* To do:
Every entry that follows should be output exactly, and every image in it left out.

* Data:
########################################
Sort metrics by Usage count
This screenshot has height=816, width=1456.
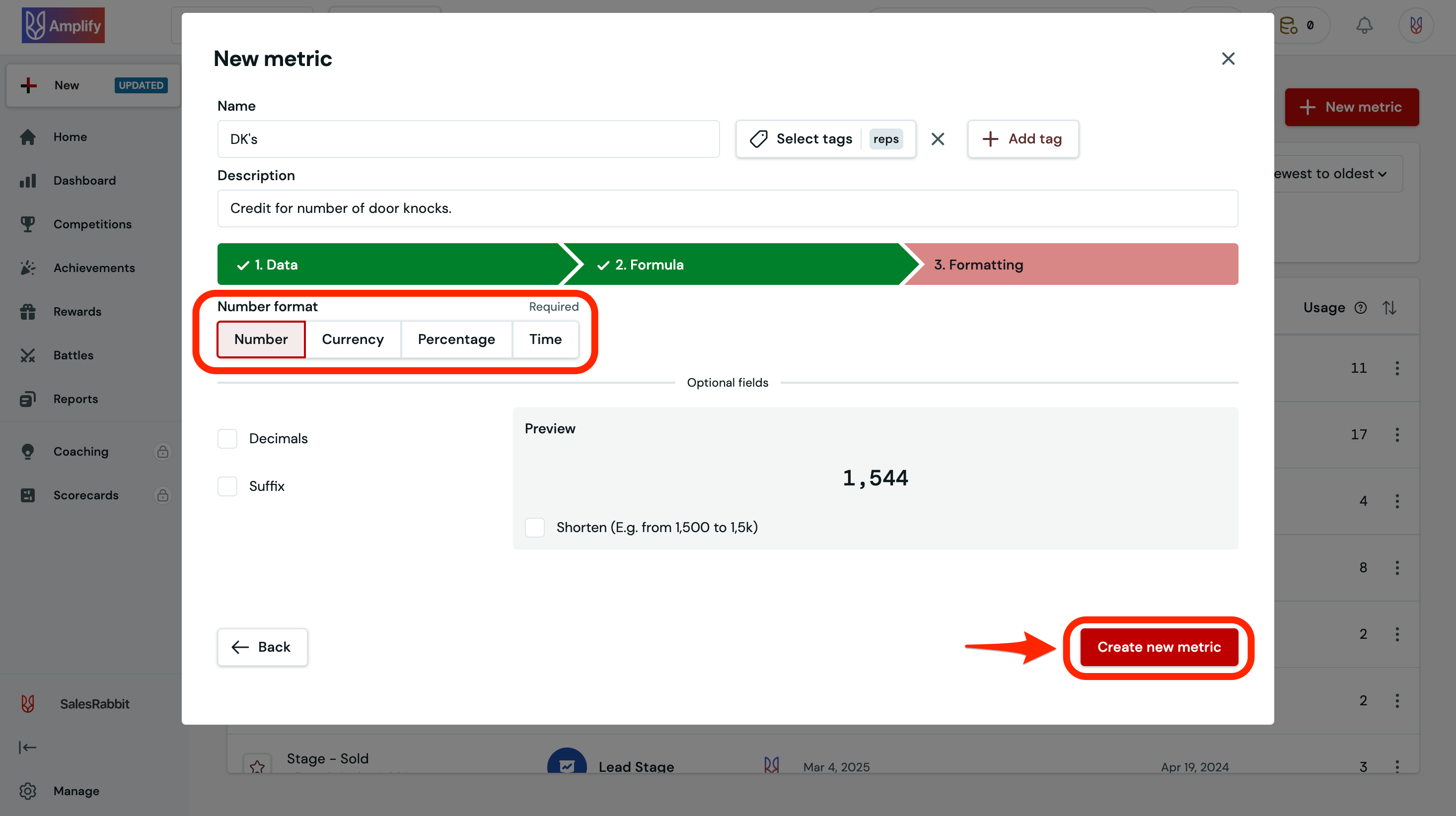[x=1390, y=307]
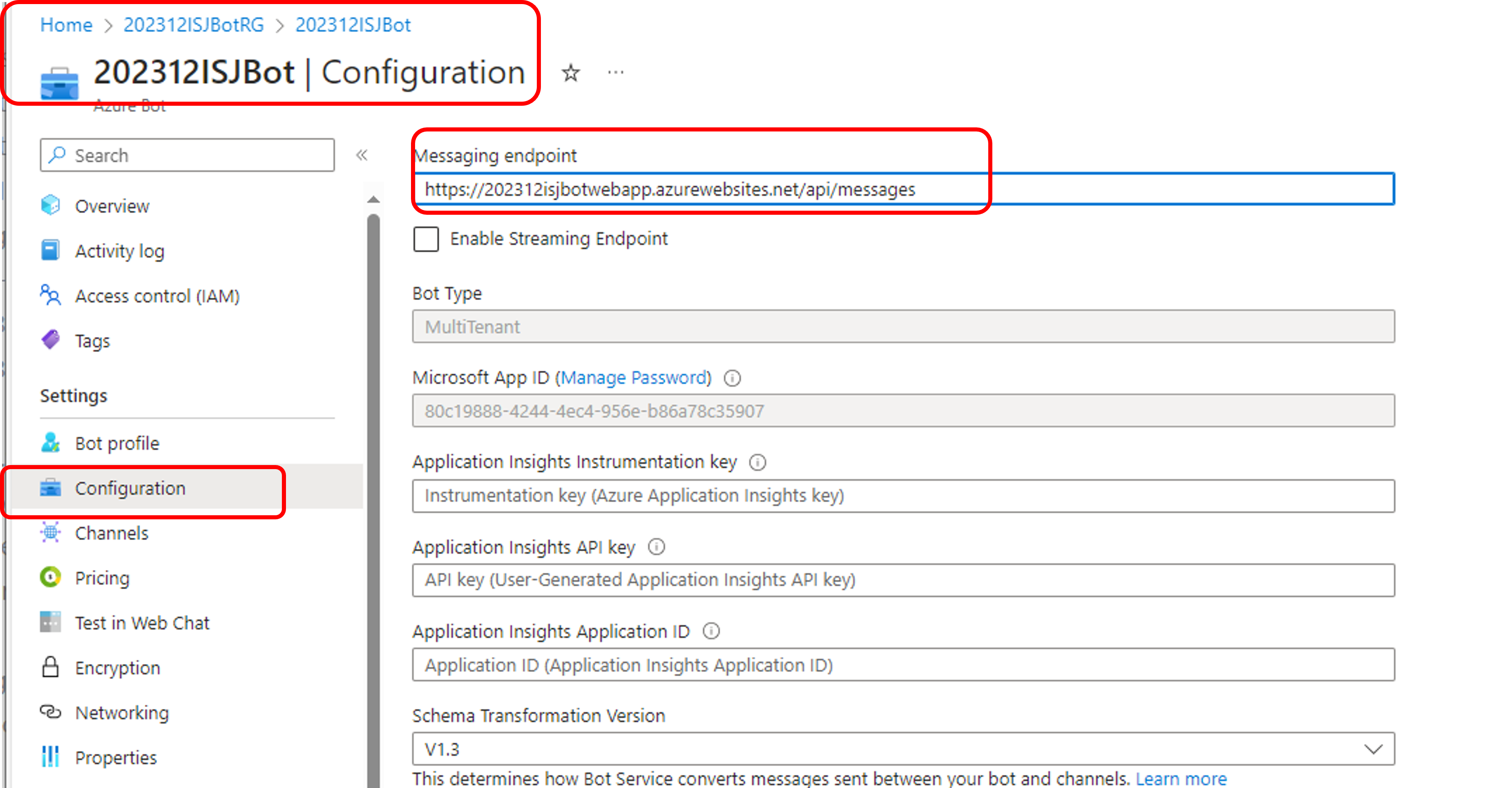1512x788 pixels.
Task: Click the Application Insights Application ID info icon
Action: point(711,631)
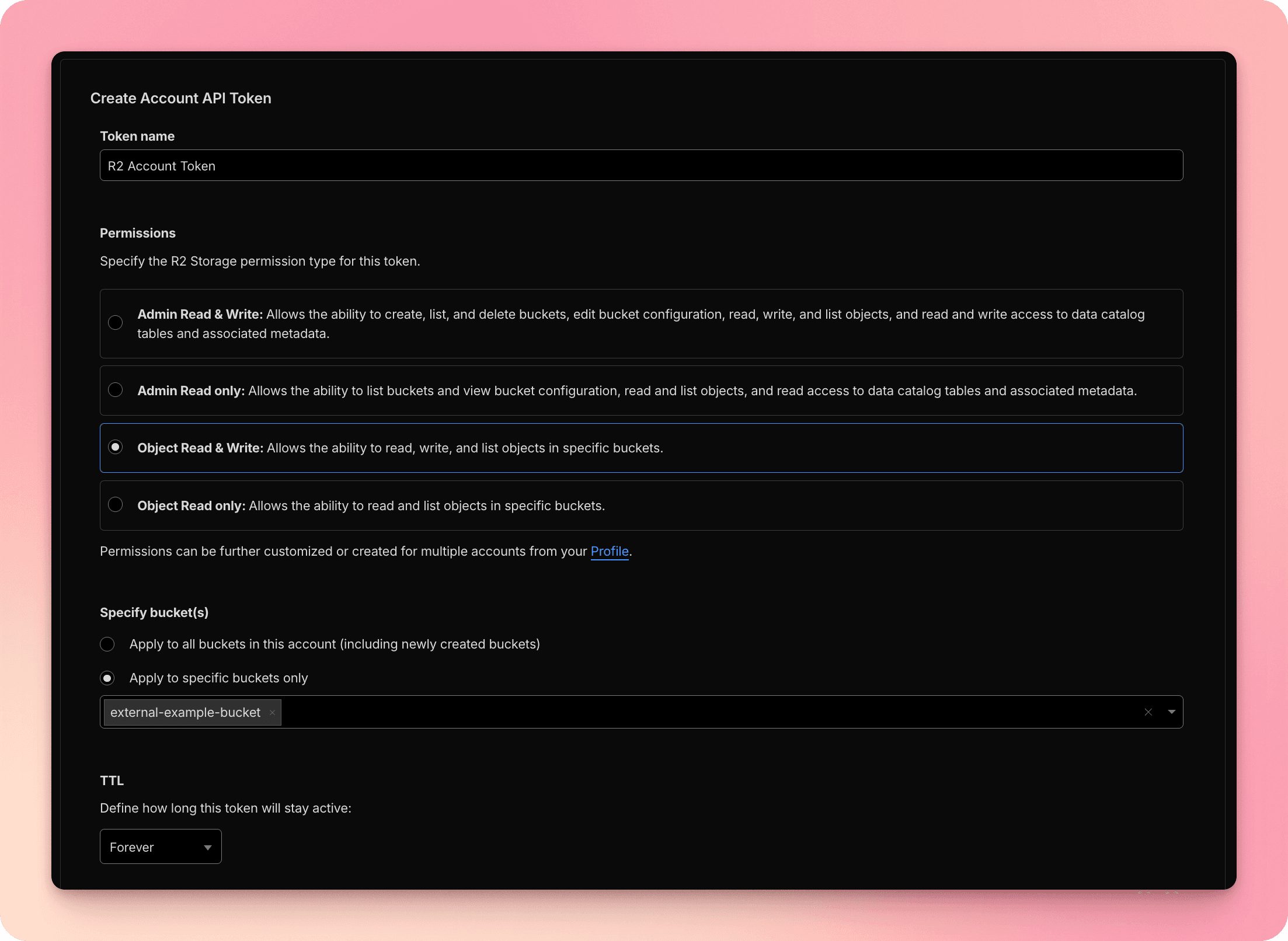Remove external-example-bucket tag via its x icon
The image size is (1288, 941).
tap(272, 712)

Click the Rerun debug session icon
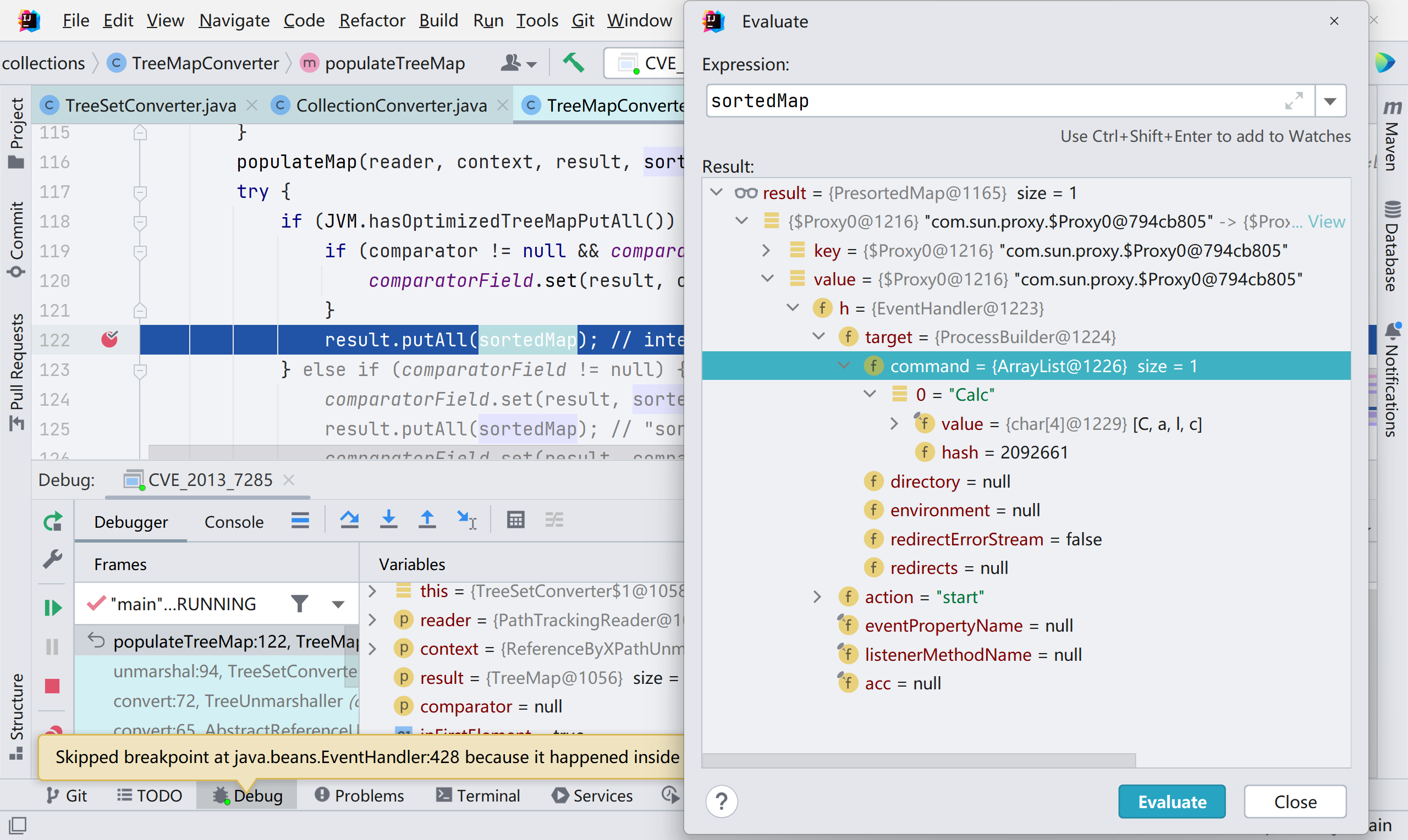[53, 521]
########################################
* Reply:
Sort metrics by Usage count
This screenshot has height=816, width=1456.
[x=1390, y=307]
1512x788 pixels.
Task: Click the Application Insights Application ID info icon
Action: point(711,631)
Remove external-example-bucket tag via its x icon
The image size is (1288, 941).
tap(272, 712)

Click the Rerun debug session icon
[53, 521]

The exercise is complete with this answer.